First edition, one of the rarest of the 18th century. Title pages in red and black.
Contemporary full brown sheep bindings. Spine richly decorated. Red morocco title labels, brown morocco volume labels. Head of spine of volume 2 split. One lack to the compartment at foot of volume I. Wormholes to upper board of volume II and to lower board. 3 corners slightly bumped. Small brown stain on 2 letters at leaf 89 of volume I. In volume II, from p. 265 to the end, 2 small wormholes to margin, 3 on the last leaves, and worming over a few centimeters on the pastedown. In volume III, one wormhole to margin at p. 113, then 2 from p. 119; from p. 215 to 238, small worming to lower right corner; then from p. 349 to the end 5 small wormholes to margin to the end. Overall with very fresh paper, a rather rare condition.
20th-century armorial bookplate of Jean Becarud, Director of the library, archives and foreign documentation of the Senate.
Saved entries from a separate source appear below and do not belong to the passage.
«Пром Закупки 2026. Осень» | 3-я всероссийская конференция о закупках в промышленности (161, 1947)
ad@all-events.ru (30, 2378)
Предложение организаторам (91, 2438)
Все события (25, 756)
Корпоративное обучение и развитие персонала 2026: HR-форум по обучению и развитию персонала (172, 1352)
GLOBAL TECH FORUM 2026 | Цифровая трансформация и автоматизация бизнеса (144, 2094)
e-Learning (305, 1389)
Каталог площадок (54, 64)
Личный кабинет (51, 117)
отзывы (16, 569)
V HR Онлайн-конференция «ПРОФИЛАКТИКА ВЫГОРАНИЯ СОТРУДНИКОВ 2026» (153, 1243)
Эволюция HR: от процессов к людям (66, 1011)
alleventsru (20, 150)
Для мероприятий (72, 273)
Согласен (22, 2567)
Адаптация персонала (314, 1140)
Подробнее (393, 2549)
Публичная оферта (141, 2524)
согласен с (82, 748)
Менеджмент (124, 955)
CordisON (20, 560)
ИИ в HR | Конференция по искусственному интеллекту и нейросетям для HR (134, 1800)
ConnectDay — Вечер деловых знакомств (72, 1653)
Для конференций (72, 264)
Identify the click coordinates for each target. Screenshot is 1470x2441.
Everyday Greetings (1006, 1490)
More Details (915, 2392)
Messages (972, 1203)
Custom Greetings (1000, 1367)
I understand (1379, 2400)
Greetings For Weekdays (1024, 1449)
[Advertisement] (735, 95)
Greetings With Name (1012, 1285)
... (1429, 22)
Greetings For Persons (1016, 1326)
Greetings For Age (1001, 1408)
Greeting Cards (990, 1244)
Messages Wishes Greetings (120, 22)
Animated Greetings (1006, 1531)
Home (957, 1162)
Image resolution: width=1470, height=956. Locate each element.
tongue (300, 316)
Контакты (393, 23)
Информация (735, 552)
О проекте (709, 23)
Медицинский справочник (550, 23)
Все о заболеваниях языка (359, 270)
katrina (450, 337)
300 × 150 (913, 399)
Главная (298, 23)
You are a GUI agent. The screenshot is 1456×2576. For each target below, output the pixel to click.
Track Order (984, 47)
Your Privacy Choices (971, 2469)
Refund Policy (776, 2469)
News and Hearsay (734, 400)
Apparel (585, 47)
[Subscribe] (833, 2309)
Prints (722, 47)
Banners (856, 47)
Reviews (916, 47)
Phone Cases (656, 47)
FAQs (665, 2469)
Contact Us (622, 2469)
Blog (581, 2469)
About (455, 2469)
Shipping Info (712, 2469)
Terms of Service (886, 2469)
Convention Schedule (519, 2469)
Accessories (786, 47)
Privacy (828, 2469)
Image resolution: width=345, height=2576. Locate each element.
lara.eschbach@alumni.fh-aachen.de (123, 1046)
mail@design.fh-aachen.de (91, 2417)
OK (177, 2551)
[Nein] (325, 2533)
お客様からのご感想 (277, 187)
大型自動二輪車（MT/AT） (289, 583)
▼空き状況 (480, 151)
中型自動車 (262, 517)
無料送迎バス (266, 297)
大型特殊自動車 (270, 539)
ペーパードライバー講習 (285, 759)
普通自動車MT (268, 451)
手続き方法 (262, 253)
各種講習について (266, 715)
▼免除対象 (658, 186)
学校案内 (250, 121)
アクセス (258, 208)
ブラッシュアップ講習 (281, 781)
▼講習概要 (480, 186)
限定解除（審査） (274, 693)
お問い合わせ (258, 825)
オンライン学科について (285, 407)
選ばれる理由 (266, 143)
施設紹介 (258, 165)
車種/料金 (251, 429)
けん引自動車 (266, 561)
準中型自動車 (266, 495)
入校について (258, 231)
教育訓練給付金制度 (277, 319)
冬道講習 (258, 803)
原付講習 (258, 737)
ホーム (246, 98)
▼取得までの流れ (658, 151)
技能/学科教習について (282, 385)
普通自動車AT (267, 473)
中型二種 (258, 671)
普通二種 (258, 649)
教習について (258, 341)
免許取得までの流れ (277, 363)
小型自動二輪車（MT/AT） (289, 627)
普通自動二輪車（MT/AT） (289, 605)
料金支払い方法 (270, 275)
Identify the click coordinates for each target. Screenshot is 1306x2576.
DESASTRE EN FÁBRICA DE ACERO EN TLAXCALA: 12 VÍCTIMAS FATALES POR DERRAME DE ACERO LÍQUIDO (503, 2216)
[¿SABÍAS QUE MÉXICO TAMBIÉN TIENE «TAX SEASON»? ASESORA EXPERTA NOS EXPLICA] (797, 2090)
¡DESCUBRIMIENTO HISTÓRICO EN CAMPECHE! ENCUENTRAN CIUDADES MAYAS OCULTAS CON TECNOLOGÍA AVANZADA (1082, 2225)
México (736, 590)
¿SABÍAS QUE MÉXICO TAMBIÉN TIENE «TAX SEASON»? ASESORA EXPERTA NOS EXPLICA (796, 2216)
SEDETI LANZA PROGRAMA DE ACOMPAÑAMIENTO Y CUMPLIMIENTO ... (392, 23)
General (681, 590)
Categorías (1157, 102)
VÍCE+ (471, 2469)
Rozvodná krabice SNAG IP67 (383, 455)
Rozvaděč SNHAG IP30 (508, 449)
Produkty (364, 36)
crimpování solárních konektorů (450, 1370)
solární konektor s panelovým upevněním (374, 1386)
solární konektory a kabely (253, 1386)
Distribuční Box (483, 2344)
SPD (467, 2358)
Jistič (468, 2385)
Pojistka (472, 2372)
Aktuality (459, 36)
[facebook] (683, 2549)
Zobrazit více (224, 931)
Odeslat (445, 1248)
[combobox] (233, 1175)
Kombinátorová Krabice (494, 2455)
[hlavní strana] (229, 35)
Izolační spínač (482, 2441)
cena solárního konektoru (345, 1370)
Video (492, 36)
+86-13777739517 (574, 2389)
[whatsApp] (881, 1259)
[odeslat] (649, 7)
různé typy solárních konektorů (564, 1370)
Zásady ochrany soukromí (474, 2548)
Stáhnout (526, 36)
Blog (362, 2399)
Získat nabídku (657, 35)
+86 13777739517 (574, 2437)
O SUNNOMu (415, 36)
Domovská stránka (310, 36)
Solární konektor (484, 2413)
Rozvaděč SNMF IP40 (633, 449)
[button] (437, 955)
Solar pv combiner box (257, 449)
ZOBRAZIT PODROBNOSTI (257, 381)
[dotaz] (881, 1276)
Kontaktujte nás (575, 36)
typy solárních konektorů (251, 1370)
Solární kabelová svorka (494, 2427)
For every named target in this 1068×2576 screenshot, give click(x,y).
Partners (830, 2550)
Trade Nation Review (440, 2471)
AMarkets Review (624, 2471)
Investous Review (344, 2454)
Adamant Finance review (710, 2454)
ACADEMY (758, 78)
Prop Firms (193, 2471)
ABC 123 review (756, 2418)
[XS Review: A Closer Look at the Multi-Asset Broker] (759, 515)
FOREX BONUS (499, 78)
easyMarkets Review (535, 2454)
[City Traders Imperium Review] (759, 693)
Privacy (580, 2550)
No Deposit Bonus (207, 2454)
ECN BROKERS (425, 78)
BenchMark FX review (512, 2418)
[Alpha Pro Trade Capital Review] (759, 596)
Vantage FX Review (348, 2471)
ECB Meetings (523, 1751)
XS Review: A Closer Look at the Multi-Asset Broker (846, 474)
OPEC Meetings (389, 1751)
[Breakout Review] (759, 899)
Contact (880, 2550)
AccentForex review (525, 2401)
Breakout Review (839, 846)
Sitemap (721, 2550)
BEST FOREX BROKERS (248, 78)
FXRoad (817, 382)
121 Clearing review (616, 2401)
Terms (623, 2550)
Paul de Gondi wrote his memoirs at the request of his friends, during his exile, around the age of sixty (circa 1675-1677), and composed the autobiography of a politician in an
era of civil war, the Fronde. In addition to being a historical testimony of the first order, the work ranks among the literary monuments of the 18th century and of memoirs and other autobiographies, through its lively, precise style, that of a man of action and intrigue with remarkable intelligence and political ambition always alert (always ready to ally himself with those who had betrayed him the day before). His memoirs would constitute a revenge and his last resort of ambition. It was the monks of the abbey of Saint Mihiel who published the manuscript of the memoirs they possessed, the cardinal had written the greater part of it while staying with them, but Madame de Caumartin, their instigator and the person to whom they were dedicated, also had in her possession a more complete manuscript, which she never wanted to give up. They were however discovered complete in the abbey during the Revolution, it is believed that Madame de Caumartin had finally sent them to the abbey of Saint Mihiel.